By Dan Hust
LIBERTY Crossing a significant hurdle, the Industrial Development Agency’s (IDA’s) proposed red meat processing facility earned conditional site plan approval from the Village of Liberty Planning Board on Thursday.
The unanimous vote brings the IDA one more step along in the tortuously slow effort to provide area farmers with a convenient slaughterhouse to carve their meats into marketable products, operated by a private company under the IDA’s authority.
“We’re absolutely thrilled to be able to move forward,” noted IDA CEO Allan Scott.
IDA attorney Walter Garigliano indicated the acceptance of the site plan should not be construed as putting a shovel in the ground, however.

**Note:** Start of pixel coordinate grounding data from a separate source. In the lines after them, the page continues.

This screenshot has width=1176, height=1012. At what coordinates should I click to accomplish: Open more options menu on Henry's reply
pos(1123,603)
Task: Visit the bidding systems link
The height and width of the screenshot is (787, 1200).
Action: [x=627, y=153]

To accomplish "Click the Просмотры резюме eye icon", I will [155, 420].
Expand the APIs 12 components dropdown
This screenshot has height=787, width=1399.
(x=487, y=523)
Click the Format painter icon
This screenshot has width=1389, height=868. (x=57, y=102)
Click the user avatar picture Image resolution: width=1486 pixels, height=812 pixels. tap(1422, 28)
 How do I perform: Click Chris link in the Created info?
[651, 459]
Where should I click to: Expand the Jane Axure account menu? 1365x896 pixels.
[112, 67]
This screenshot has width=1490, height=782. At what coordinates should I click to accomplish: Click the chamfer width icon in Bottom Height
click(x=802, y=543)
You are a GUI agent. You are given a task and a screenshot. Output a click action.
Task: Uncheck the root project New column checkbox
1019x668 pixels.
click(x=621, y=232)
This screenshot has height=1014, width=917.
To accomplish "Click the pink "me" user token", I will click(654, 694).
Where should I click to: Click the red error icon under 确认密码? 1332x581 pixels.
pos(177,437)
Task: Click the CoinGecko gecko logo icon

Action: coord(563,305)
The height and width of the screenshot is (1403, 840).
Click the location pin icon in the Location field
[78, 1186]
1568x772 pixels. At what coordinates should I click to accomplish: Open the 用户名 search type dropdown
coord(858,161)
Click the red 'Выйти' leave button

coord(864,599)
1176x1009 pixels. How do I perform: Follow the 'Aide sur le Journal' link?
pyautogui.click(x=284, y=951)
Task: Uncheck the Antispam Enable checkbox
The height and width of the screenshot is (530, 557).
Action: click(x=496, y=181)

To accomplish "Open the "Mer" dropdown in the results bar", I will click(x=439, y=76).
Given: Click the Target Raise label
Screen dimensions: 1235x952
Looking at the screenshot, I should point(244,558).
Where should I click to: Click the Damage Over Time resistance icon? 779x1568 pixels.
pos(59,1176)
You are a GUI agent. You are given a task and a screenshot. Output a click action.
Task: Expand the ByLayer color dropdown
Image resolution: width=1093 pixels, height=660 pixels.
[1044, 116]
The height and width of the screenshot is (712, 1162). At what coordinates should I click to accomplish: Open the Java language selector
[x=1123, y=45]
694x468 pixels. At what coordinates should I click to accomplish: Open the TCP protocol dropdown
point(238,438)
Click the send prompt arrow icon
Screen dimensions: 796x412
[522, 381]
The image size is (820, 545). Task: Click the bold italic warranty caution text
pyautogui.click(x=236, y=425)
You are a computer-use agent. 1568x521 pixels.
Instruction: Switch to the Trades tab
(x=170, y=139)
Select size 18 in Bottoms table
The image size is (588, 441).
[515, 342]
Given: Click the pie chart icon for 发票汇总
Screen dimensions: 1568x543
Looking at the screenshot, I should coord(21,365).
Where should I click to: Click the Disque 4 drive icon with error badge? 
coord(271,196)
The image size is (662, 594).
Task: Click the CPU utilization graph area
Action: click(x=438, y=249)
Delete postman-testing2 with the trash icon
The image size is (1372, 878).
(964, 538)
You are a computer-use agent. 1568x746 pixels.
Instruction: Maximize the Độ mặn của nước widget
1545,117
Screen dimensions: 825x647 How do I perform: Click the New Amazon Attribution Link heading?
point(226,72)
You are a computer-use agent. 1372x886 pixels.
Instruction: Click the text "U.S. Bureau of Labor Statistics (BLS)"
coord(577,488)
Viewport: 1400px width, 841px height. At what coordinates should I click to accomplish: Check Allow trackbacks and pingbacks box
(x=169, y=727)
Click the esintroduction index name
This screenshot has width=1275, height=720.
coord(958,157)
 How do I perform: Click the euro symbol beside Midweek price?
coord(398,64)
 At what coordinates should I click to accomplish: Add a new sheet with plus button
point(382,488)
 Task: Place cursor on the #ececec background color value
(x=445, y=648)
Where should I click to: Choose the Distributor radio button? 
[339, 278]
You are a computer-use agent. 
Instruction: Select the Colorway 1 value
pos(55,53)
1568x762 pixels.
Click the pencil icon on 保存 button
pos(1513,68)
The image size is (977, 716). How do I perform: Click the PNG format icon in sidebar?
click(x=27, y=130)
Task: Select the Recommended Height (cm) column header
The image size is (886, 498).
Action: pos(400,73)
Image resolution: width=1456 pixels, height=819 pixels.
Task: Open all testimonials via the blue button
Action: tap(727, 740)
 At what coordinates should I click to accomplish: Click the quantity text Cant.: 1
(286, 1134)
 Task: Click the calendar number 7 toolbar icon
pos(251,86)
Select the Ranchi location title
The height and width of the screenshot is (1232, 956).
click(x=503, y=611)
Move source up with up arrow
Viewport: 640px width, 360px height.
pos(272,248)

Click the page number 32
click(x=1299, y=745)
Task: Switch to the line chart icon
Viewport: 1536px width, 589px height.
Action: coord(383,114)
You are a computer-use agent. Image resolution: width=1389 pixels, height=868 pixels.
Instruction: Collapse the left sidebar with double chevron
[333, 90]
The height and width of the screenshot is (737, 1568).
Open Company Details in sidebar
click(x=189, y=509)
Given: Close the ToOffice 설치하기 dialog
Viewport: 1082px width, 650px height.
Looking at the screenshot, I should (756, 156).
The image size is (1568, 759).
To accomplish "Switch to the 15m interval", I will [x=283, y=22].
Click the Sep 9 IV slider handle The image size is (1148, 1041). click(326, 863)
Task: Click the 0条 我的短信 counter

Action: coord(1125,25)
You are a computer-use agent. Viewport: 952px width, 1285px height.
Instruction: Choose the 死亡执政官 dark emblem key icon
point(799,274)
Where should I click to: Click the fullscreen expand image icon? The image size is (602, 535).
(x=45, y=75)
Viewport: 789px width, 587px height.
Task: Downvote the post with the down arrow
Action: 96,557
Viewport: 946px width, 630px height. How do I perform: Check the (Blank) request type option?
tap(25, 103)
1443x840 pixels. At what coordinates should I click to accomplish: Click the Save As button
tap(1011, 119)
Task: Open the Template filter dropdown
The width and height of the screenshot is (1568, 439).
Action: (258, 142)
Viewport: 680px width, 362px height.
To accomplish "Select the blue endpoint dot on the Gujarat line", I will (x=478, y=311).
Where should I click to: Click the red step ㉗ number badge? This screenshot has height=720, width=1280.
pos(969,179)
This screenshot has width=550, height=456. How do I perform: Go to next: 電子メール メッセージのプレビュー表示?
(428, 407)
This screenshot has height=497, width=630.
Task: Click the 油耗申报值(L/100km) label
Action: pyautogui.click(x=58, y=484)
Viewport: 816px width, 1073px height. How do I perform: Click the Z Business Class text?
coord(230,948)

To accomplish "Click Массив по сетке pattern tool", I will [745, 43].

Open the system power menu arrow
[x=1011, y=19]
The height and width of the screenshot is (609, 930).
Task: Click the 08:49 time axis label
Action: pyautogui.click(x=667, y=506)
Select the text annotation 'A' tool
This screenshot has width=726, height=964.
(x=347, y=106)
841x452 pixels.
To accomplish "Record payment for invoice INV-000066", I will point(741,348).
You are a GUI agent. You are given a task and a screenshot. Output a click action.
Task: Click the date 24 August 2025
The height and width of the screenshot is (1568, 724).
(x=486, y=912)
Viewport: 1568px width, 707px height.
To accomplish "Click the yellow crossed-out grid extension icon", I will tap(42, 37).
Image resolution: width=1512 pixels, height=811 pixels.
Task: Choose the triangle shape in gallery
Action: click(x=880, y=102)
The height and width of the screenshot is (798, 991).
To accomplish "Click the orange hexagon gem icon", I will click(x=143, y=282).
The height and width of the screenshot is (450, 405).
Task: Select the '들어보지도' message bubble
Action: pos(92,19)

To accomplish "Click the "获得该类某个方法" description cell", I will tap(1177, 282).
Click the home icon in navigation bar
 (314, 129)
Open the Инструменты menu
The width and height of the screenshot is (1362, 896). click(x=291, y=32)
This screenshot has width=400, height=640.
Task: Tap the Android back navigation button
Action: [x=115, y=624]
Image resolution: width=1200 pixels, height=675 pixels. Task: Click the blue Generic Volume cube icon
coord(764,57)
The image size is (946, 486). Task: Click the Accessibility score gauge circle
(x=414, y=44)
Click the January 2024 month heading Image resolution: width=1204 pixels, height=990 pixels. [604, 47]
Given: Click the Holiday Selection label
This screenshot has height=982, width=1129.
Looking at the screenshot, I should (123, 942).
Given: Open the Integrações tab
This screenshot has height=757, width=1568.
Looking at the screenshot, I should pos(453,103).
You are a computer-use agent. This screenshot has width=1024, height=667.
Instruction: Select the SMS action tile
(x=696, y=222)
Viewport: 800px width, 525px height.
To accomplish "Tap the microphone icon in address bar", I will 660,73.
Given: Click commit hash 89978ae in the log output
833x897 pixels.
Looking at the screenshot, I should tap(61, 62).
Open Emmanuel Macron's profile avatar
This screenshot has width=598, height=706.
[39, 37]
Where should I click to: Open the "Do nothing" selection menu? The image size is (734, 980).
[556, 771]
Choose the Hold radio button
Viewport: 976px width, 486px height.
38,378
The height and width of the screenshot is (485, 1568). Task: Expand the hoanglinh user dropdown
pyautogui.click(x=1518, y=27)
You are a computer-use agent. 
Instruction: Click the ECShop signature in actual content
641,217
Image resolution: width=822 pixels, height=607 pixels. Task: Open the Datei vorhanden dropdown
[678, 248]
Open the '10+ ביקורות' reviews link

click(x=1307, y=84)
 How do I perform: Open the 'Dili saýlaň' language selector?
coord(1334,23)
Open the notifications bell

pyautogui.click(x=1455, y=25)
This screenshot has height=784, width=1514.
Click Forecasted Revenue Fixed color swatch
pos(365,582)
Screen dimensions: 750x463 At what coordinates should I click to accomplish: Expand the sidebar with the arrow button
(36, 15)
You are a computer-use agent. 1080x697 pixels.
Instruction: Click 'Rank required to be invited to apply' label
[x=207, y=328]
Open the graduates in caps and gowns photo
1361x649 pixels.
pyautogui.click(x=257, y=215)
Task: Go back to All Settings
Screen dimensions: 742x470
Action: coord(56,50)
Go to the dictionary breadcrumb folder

“We now have approval of the site plan with a list of conditions,” he explained.
The conditions that must be met, according to the resolution passed by the planning board:
• The Village of Liberty must convey the six-acre property to the IDA and grant construction and permanent easements for any portion of the stormwater system that falls outside the property boundary.
• The village and the IDA must formally agree to the use of a chlorination tank to handle the stormwater.
• Access to the site and facility’s perimeter must be in compliance with NYS fire codes before a building permit is issued for the 4,900-square-foot structure.
• The IDA must hand over any extensions of the sewer & water pipes, plus Willow Avenue, to the village when completed.
• Retaining walls higher than four feet must have their own building permits.
• Prior to the private operator commencing work, a sewer outflow plan must be approved by the village.
• The IDA must provide satisfactory proof to the village’s engineer that there is sufficient water capacity to service the slaughterhouse.
Once those conditions are met, Garigliano and Village Code Enforcement Officer Pam Winters said the next step will be for the IDA to apply for a building permit.
Winters doesn’t expect that to happen until the spring, and a groundbreaking date has yet to be set.
Garigliano has long since stopped guessing at when the red meat facility will be operational, but he insisted the IDA’s commitment remains strong.
“Despite what you might read in the newspaper,” he dryly related, “we haven’t been dragging our feet. This is very complicated.”